Political Insight | Editorials from the Habledash Team

Environmental Radicals and Their Impact on the Automobile Industry

Earlier this week, National Review published a great article called "Our Cars' Weight Problem."  It was a disconcerting reminder of the role and impact that radical environmentalists have on the automotive industry and the cars we drive on a daily basis.  In the name of the environment, thanks to their fringe special interest groups, automakers have to comply with government CAFE standards or face costly fines.  Since the laws of physics can't be modified, achieving CAFE standards means cars that weigh less and are less safe.

Liberals hate the automobile - it gives the individual freedom, something they feel the government should control.  Adding to their disdain for cars is the impact they have on the environment - they're an even bigger enemy of the Left now.  This leads to unrealistic fuel economy mandates that can't be met because the technology doesn't exist.  Engines have been changed to include turbochargers instead of larger displacement; more gears have been added to transmissions to lower RPMs; vehicles use lightweight material and are more aerodynamic, but cars still have ways to go to meet CAFE (Corporate Average Fuel Economy) standards.

The problem with the goal is simple: We can get only so far on the mileage front without affecting safety.

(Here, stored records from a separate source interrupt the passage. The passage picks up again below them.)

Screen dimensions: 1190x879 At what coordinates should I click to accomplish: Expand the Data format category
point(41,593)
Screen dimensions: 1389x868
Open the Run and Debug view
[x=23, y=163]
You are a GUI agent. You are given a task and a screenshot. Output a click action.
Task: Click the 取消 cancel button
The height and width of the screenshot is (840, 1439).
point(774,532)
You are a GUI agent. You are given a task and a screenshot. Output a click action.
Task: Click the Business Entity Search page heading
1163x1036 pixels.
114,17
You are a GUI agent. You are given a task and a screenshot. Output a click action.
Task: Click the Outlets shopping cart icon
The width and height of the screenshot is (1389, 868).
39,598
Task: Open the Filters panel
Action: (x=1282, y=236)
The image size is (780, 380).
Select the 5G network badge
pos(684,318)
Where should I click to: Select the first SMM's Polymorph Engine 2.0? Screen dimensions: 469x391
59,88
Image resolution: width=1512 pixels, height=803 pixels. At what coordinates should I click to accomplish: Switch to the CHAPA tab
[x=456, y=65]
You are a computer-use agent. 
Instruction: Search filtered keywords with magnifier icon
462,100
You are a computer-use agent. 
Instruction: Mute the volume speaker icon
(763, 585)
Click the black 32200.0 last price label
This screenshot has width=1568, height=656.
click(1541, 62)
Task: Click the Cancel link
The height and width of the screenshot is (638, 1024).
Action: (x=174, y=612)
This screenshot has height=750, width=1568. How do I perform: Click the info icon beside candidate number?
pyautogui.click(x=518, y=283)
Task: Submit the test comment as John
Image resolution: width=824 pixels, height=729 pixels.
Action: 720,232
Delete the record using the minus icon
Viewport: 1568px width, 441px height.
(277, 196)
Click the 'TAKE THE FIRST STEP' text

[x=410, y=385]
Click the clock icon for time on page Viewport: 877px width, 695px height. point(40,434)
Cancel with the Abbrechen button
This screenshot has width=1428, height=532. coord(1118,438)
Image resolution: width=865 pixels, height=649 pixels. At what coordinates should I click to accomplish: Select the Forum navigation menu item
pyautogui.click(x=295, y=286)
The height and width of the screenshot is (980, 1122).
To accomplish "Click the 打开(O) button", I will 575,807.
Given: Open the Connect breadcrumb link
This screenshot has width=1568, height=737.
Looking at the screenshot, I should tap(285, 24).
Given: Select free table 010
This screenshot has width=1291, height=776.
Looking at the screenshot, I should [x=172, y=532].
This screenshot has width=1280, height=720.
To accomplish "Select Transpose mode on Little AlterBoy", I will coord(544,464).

Allow me, as someone who has spent a lifetime in and around the automotive industry, to explain why.

To get to where the government wants us to be, we start by employing all the engine technology possible to extract every last mile per gallon. This means using direct-injection combustion, variable valve timing, and sophisticated air management that includes more turbo-charging, as well as fine-tuning the engines with the use of sophisticated sensors and algorithms. The industry has done all of that, and today’s engines are impressively efficient.

We next turn to transmissions. These can help save fuel by allowing the engine to run at lower revolutions per minute (rpm). Think of being able to shift gears on a bicycle as you go up or down hills. This helps you get more from each pedal stroke. It is the same for vehicles. Today’s vehicles have progressed far from the original two-gear automatic transmissions; some offer as many as eight gears that automatically maintain engine rpm within a certain range. This has all been done, and the miles per gallon have improved accordingly.

However, all these efforts are not nearly enough to achieve the mandated 52 miles per gallon. So what else can be done? It’s what I call Jenny Craig engineering: reduce car weights, and reduce them massively.

It is a simple matter of physics: It takes less energy to propel a lighter object at a particular speed than a heavier object. You may wonder why so many vehicles suddenly stopped carrying a real spare tire years ago, or why there is so much plastic in vehicles today. Wonder no more: It was for weight reduction.

This is not a new trend; weight-reduction efforts have been ongoing since Jimmy Carter was in office. And they are not aimed just at larger vehicles. The Toyota Prius is slated to shed 500 pounds.

Smaller cars are more dangerous.  Again, it's the laws of physics.  Liberals have never liked the automobile and the freedom they stand for.  But now their mandates are an issue of life and death.  Smaller, lighter cars are the only way to achieve CAFE mileage mandates - they are unsafe compared to other cars on the road and result in thousands of deaths every year.

And it's all in the name of the environment.

Chuck Justice is the editor-in-chief for Habledash.